Italia, industria manifatturiera in calo del 10,2% nel 2020: persi 132 miliardi di euro

(Teleborsa) – L’industria manifatturiera italiana ha chiuso il 2020 con un calo del giro d’affari del 10,2% rispetto al 2019, pari a 132 miliardi di euro in meno, secondo un’analisi di Prometeia e Intesa Sanpaolo. Il dato è comunque migliore della diminuzione che l’Italia registrò con la crisi del 2009, quando fu del 18,8%; ciò è anche merito del progressivo recupero dal minimo toccato durante il lockdown primaverile: nel periodo agosto-novembre, il fatturato si è riposizionato sui livelli pre-covid (-0.4%).
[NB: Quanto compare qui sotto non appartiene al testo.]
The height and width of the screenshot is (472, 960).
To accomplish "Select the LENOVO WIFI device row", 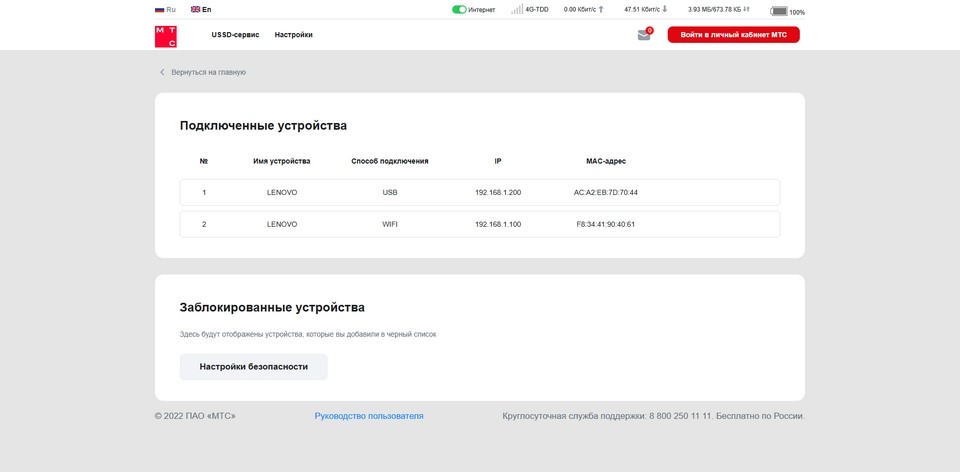I will pos(479,224).
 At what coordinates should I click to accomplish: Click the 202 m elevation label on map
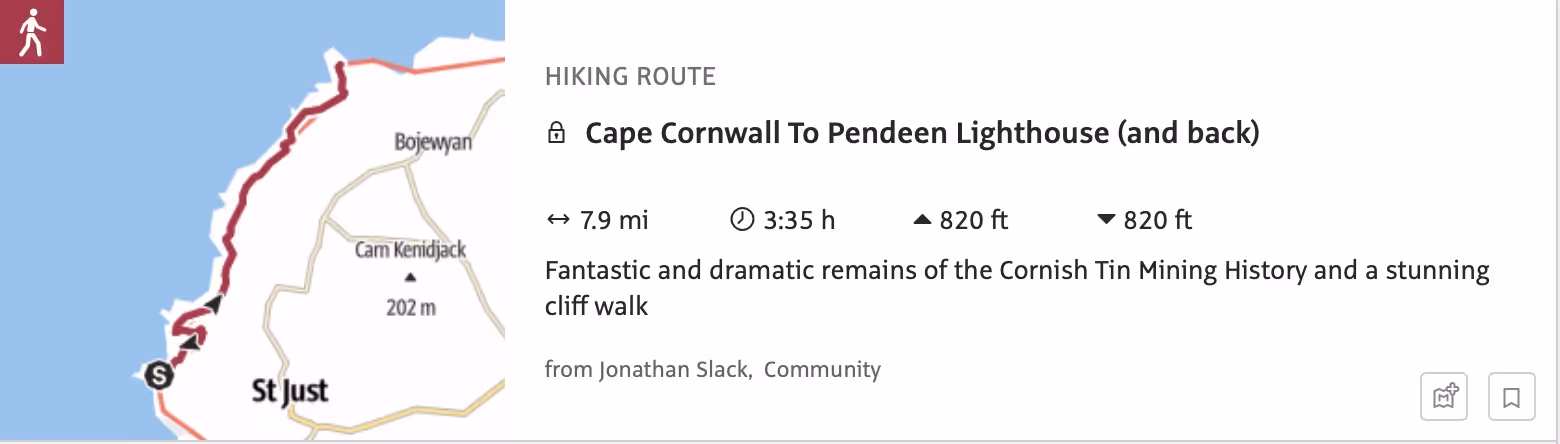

Confrontando i primi undici mesi del 2020 con gli altri grandi Paesi europei, si può notare che l’indice della produzione industriale ha registrato un calo del -13% in Italia e Francia, -10,8% in Germania e -10,5% in Spagna. Il gap nei confronti del manifatturiero tedesco, rimasto attivo durante il lockdown primaverile, è stato in parte colmato grazie alle chiusure ridotte degli impianti in estate, sottolinea l’analisi.
A livello settoriale, emerge una tenuta dei livelli pre-covid per Alimentare e bevande e Farmaceutica, e un recupero più intenso delle attese per Elettrodomestici e Mobili, trainati da consumi in risalita dai minimi primaverili. La ripresa del ciclo edilizio ha dato un forte impulso al settore Prodotti e materiali da costruzione e un parziale sostegno alla filiera dei metalli. In rapida risalita anche i livelli di attività degli Autoveicoli e moto, sulla spinta degli incentivi all’acquisto di vetture ecologiche. Il settore sconta però il crollo della fase primaverile, stazionando ancora nella parte bassa della classifica, poco distante dalla Meccanica, penalizzata dalla ripresa incerta degli investimenti in beni strumentali. Situazione ancora critica nel Sistema moda, fortemente colpito dalle restrizioni alla socialità e al turismo.

Prometeia e Intesa Sanpaolo prevedono un consolidamento dell’attività manifatturiera nella prima parte del 2021, con attese di rafforzamento nella seconda metà dell’anno, grazie ai progressi della campagna vaccinale, che comporterà un allentamento delle restrizioni a livello mondiale, con effetti visibili anche sul commercio internazionale. La velocità di marcia del manifatturiero italiano sarà influenzata dalle scelte che il nuovo Governo effettuerà sul Recovery plan, in quanto i fondi europei potrebbero aiutare a trasformare in chiave digitale ed ecologica il sistema industriale italiano.